Assuming the apparatus 100 receives, as the patient-specific information, that the patient's age is “15” and the address is “Key West, Florida,” the apparatus 100 compares this information to information from other patients of the same or similar age. The apparatus 100 may first determine that patients of this age or similar age have ordered a special-type of light-weight lens. The apparatus 100 may also make additional predictions related to this age that may not necessarily be present in previously-gathered data. For example, the apparatus 100 may make an assumption that this patient may likely play sports, as 15-year olds are typically known to be active and involved in some type of sport. Based on this prediction, the apparatus 100 may make a determination that the special-type of light-weight lens may need a particular type of coating to be more scratch-proof.
Assuming the apparatus 100 receives, as the patient-specific information, hobbies that include scuba diving or boating, the apparatus 100 may determine that a certain type of lens (a lighter and thinner lens) is preferable over another type (a heavier and thicker lens) for this particular patient. Such determination may be made in view of other patients' lens selections in the past, patients who enjoy a similar hobby, lens specifications from the manufacturer, lens reviews (for example, reviews collected and analyzed from various sources including online customer reviews), etc. The apparatus 100 may also take into account fashion trends. Ratings or rankings from external sources (other devices that communicate with the apparatus 100 or stored at the apparatus 100 itself) that track fashion trends can be integrated to demonstrate or list offerings of color and style combinations for lenses and/or frames.
As another example, if the patient-specific information indicates that the patient has worn eyeglasses in the past and those eyeglasses have always been of the rimless-type, then apparatus 100 may determine that a certain type of lens is better equipped to be used in rimless eyeglasses. As a further example, if the patient-specific information indicates that the patient spends a considerable amount of time in front of a computer monitor, the apparatus 100 may generate a suggestion of a lens (or certain type of coating) that reduces glare.
The apparatus 100 also performs an analysis on ordering trends of other patients in “Key West, Florida” as well as any other location that may be similar—for example, other beach towns, places in warm climates, etc. With this analysis, the apparatus 100 may determine that a predominant number of patients in Key West, Florida (as well as other similar locations) have ordered photochromic lenses (a lens that darkens in the sun, as opposed to regular lenses—likely due to the sunny climate).

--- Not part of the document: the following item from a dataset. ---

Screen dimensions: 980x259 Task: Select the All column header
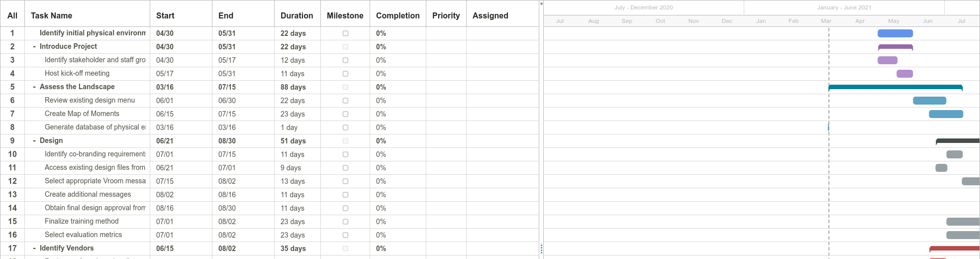point(12,15)
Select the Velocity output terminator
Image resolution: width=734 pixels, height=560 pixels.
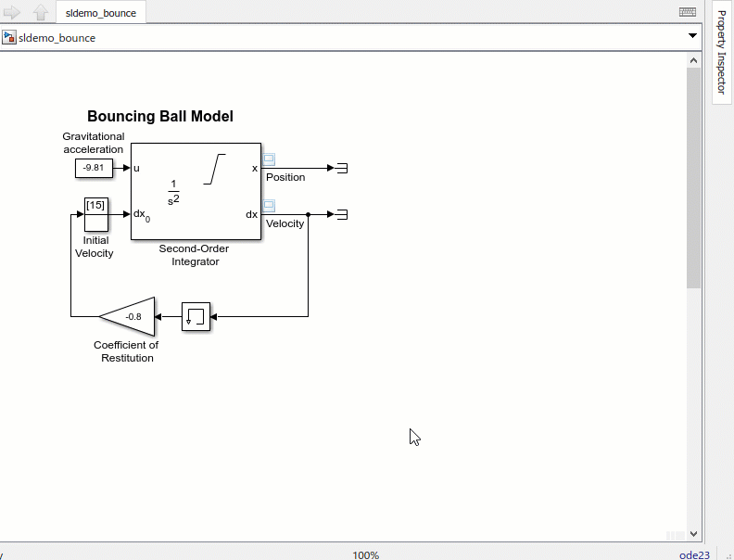341,215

However, the apparatus 100 does not just make individual determinations based on each piece of information received from the client device 200. In such case, the apparatus 100 would simply provide results of the light-weight lens with the scratch-proof coating as well as photochromic lenses—thereby making in some cases the results too burdensome for the patient (i.e., too many choices). As such, the apparatus 100 goes a step further and performs an analysis on the all patient-specific information provided in combination. Thus, apparatus 100 does not simply look at “age” and “address” separately, but rather compares its findings for both in order to provide improved results to the patient.
Accordingly, the apparatus 100 analyses the information of age “15” and address “Key West, Florida” collectively. To this end, the apparatus 100 may determine that although patients in Key West, Florida usually order photochromic lenses, none of these patients are of a similar age of “15.” Thus, the apparatus 100 may determine that although by location photochromic lenses are popular in “Key West, Florida” or other similar locations, these lenses are not popular among 15-year olds. As such, the apparatus 100 may make the determination that photochromic lenses should not actually be suggested to this particular patient that is 15-years old. The apparatus 100 may also go a step further and compare the trends of 15-year olds among other regions or countries in order to determine whether photochromic lenses are not popular among 15-year olds in “Key West, Florida” or not popular among 15-year olds anywhere. This can help solidify the decision by the apparatus 100 not to suggest photochromic lenses to this particular patient that is 15-years of age. If, however, the apparatus 100 determines that 15-year olds outside of Key West, Florida do indeed order photochromic lenses, the apparatus 100 may actually suggest this type of lenses to the patient from Key West, Florida.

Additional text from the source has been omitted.